PASSAGE PROVIDED:
━━━━

- Occupations: Actor, director, musician
- Years active: 1984–present

= Richard Green (American actor) =

American actor, voice actor, director and musician

Richard Green is an American actor, director and musician.

Green appeared as the Magician in David Lynch's Mulholland Drive and produced I Don't Know Jack, about the life and death of Eraserhead star Jack Nance. His feature directorial debut was for the film 7 Year ZigZag (told entirely in rhyme and original swing and jazz). Green has also had a substantial voice acting career, with his roles including Hugo Strange in The Batman and guest roles in Justice League, Batman: The Brave and the Bold, and Ben 10.

Green is also a singer-songwriter, with two albums and the feature film 7 Year ZigZag to his credit. His songs appeared in Burn Hollywood Burn and Strangers in Paradise. His credits as an actor include The West Wing.

His production company Next Step Studios has produced commercial shorts as well as two feature films and the development of The Video Biography Company.

Green received his BFA in acting from California Institute of the Arts (Theater BFA 77).

━━━━

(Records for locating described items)
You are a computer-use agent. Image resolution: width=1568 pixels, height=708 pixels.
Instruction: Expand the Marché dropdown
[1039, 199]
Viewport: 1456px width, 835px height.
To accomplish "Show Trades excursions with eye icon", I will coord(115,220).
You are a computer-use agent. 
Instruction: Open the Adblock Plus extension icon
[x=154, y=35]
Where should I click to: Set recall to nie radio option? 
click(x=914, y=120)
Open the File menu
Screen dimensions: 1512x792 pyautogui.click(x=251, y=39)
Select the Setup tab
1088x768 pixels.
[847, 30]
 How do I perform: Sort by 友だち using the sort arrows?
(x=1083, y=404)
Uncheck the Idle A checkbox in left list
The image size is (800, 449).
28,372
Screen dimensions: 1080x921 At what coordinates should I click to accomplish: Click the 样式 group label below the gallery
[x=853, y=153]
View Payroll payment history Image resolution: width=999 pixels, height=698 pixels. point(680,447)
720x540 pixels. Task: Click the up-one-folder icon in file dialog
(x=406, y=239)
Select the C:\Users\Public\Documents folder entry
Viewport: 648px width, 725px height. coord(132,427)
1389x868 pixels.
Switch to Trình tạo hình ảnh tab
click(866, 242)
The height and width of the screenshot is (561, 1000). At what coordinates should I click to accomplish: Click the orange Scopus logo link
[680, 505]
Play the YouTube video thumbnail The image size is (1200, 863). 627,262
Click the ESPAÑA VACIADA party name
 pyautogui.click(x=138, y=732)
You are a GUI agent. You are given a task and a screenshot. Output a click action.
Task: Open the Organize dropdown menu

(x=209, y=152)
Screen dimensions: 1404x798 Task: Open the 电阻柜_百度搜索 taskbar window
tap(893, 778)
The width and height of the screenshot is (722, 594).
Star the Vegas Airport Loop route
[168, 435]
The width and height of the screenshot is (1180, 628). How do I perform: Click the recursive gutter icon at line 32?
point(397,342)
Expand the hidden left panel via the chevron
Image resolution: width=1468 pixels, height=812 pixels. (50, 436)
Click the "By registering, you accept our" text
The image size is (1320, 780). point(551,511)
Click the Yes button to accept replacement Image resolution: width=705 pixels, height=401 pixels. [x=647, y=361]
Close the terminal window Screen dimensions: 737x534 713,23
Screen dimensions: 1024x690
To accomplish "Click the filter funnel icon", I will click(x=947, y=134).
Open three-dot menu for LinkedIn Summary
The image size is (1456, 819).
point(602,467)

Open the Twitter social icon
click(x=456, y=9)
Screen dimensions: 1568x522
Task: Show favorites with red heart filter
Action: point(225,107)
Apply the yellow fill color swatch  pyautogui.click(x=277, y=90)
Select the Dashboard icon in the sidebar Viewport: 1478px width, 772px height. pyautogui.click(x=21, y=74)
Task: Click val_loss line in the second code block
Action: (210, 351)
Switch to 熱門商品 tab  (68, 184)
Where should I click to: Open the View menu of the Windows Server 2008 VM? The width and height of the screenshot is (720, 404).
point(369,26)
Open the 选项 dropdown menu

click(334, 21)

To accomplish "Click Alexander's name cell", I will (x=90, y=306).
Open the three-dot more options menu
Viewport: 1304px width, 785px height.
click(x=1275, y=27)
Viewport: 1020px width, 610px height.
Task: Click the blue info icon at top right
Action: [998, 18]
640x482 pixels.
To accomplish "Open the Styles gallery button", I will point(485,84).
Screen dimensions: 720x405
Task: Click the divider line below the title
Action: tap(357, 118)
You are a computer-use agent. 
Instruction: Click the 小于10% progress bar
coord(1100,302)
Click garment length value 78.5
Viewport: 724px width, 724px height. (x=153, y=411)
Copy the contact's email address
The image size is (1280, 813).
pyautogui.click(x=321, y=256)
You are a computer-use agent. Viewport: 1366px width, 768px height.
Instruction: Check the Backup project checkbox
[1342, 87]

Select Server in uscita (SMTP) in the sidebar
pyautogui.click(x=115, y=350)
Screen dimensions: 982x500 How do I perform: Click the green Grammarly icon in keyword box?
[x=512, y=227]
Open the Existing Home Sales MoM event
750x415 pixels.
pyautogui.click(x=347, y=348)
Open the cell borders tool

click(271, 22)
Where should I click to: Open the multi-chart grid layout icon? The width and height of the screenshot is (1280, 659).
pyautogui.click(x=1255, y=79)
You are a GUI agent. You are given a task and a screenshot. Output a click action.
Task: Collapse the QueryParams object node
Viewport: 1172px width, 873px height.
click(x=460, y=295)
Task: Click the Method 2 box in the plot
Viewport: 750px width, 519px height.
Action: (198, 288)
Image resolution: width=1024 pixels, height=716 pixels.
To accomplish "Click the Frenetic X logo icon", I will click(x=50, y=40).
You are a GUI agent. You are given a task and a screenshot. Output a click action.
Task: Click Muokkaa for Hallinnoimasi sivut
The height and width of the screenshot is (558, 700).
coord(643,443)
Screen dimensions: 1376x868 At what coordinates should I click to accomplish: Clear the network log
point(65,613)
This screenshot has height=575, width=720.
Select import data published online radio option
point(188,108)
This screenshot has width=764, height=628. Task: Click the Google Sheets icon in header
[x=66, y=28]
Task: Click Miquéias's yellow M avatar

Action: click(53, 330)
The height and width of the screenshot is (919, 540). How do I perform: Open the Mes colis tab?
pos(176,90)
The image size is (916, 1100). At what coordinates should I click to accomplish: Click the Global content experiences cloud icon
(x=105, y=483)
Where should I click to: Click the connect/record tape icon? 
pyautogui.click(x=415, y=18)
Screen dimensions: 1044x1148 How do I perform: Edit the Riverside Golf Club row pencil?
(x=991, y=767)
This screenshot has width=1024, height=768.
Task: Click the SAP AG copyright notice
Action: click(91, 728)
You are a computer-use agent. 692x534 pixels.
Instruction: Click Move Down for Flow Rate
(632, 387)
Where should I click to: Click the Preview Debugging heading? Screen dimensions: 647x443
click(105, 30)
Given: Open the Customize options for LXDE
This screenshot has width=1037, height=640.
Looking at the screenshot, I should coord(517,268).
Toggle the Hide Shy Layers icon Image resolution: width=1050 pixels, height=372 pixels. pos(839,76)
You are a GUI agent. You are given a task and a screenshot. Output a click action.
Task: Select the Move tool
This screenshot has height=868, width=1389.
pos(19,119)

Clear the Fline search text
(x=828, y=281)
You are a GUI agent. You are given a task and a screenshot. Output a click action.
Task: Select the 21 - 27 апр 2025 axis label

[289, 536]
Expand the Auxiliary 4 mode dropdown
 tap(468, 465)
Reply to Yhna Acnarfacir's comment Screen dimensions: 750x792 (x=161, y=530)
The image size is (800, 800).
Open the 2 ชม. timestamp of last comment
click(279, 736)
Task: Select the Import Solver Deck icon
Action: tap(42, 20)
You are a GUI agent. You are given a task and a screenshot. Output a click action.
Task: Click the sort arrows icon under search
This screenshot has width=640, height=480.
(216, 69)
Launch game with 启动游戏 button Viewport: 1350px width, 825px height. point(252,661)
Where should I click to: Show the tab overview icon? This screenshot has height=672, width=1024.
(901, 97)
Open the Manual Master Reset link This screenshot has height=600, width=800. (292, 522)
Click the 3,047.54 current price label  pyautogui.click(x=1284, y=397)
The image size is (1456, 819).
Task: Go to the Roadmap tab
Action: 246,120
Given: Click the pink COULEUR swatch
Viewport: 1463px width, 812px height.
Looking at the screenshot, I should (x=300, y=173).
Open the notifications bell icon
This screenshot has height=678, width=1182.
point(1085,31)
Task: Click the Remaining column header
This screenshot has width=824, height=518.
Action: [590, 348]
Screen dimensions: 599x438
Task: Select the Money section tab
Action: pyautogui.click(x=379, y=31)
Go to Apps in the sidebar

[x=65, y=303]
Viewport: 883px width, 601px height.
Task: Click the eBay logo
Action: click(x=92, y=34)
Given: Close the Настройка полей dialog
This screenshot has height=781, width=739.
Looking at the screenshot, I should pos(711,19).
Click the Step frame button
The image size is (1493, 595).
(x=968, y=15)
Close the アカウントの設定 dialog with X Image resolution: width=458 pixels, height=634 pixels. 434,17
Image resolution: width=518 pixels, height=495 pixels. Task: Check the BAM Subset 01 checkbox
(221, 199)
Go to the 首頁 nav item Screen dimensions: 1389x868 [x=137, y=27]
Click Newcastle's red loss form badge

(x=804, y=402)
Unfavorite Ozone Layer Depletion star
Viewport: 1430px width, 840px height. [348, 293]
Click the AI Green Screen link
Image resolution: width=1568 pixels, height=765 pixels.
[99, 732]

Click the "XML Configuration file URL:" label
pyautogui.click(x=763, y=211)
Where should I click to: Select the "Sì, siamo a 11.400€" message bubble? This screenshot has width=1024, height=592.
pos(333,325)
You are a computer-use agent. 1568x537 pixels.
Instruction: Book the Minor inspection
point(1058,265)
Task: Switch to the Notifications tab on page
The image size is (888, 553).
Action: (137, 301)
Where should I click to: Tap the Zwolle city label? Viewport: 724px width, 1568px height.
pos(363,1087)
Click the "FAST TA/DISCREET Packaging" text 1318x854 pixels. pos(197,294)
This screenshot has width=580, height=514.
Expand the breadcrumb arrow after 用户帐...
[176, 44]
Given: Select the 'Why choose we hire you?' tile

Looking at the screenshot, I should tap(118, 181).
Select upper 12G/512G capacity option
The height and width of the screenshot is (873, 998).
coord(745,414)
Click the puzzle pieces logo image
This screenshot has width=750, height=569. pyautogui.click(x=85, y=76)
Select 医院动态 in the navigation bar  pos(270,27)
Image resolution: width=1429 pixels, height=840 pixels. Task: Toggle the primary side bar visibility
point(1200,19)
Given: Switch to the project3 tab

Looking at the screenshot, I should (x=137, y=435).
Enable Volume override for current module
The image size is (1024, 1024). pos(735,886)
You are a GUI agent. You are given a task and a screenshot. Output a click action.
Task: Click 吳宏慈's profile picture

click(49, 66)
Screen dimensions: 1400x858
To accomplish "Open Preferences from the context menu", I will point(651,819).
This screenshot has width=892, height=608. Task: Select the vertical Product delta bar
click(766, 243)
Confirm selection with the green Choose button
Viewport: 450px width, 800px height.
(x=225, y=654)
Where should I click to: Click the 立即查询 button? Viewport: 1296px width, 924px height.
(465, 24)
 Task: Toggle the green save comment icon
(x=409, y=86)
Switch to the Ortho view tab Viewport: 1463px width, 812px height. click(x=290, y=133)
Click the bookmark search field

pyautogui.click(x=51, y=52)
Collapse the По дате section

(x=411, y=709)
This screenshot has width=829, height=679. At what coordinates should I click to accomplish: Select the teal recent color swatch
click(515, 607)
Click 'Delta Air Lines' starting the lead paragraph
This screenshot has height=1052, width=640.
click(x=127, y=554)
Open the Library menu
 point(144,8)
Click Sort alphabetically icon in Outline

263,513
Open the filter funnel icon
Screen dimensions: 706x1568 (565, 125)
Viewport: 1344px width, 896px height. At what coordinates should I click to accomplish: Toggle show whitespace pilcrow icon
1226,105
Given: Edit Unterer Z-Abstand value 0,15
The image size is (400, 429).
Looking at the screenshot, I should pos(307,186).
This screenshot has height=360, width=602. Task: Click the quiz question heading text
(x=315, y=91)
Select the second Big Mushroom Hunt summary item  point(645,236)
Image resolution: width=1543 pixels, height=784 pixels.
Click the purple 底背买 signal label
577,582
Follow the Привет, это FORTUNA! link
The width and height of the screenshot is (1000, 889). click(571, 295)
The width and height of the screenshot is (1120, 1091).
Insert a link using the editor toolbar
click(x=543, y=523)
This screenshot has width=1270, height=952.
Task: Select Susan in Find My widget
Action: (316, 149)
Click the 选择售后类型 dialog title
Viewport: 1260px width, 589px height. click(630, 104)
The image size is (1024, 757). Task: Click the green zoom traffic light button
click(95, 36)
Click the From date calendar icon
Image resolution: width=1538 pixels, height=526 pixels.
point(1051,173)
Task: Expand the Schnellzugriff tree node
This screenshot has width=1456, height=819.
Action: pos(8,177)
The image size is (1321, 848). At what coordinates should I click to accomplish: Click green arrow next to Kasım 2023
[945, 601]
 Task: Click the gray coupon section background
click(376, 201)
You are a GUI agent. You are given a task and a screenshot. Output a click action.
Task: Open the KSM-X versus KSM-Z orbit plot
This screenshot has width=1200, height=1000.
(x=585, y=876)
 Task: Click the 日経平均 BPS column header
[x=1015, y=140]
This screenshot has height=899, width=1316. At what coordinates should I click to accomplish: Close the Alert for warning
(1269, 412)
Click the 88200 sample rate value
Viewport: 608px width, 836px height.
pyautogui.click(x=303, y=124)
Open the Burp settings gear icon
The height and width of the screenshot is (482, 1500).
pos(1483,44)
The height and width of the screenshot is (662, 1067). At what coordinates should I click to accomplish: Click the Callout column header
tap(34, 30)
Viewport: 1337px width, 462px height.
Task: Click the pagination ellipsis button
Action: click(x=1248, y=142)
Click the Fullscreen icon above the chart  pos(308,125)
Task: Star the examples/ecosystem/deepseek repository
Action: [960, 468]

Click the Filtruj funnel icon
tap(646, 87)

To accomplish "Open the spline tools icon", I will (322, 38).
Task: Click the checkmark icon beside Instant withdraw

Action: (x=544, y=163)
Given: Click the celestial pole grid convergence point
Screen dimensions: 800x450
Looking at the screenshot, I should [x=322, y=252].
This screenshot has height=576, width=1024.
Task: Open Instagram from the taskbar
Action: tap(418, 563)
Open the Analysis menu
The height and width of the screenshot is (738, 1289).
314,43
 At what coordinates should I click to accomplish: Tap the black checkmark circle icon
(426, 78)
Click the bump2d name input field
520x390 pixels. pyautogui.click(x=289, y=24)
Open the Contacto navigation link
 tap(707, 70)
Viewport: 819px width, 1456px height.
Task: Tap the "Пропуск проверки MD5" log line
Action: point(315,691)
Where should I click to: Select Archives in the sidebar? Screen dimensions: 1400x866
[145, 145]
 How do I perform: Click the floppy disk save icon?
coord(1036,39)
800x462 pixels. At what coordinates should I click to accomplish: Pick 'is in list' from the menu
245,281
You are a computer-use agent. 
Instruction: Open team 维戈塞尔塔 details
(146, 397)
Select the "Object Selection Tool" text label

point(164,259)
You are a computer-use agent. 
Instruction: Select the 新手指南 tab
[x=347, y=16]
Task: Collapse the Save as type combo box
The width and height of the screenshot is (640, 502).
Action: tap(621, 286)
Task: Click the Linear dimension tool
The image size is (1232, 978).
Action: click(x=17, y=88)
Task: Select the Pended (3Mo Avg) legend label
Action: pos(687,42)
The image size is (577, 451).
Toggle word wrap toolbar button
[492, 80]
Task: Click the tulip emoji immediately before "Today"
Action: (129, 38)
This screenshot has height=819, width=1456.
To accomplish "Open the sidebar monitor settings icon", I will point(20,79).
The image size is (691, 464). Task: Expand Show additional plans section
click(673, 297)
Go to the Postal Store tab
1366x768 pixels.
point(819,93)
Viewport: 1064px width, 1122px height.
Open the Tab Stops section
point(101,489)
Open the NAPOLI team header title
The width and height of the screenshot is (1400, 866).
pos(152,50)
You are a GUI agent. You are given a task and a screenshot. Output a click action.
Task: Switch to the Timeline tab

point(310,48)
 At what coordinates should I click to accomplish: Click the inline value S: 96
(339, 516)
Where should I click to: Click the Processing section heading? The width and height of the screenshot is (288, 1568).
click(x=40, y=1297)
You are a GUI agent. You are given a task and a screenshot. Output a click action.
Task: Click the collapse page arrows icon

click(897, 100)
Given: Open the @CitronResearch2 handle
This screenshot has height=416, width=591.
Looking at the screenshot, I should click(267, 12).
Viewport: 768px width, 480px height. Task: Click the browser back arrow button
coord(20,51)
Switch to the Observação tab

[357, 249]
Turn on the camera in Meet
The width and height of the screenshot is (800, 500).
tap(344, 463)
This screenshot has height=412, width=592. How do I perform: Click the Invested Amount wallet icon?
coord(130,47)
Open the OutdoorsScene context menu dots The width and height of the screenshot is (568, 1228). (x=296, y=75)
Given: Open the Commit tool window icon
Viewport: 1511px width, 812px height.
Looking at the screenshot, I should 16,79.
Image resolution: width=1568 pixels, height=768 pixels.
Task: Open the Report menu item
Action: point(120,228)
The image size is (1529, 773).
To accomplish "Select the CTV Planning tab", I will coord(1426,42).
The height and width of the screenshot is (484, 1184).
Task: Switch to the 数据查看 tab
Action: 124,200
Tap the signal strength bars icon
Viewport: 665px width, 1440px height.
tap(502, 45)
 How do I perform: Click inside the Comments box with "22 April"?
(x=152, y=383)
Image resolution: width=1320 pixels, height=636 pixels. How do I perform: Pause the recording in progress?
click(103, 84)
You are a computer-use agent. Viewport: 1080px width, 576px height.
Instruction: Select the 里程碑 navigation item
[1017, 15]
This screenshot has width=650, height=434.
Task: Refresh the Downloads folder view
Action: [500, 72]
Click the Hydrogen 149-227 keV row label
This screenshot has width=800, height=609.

━━━━

TASKS TO CARRY OUT:
(A) Answer these questions using the Richard Green article:
(i) Which character did Green play in Mulholland Drive?
(ii) What is the name of Green's production company?
(iii) From which school did Green receive his BFA in acting?
(B) In the Richard Green article, repeat the passage from "Richard Green is" to "and Ben 10.".
(C) The Richard Green article describes Green's voice acting career. List every production it names as part of that career.

FINAL RESULTS:
(A)
(i) The Magician
(ii) Next Step Studios
(iii) California Institute of the Arts

(B)
Richard Green is an American actor, director and musician.

Green appeared as the Magician in David Lynch's Mulholland Drive and produced I Don't Know Jack, about the life and death of Eraserhead star Jack Nance. His feature directorial debut was for the film 7 Year ZigZag (told entirely in rhyme and original swing and jazz). Green has also had a substantial voice acting career, with his roles including Hugo Strange in The Batman and guest roles in Justice League, Batman: The Brave and the Bold, and Ben 10.

(C) The Batman, Justice League, Batman: The Brave and the Bold, Ben 10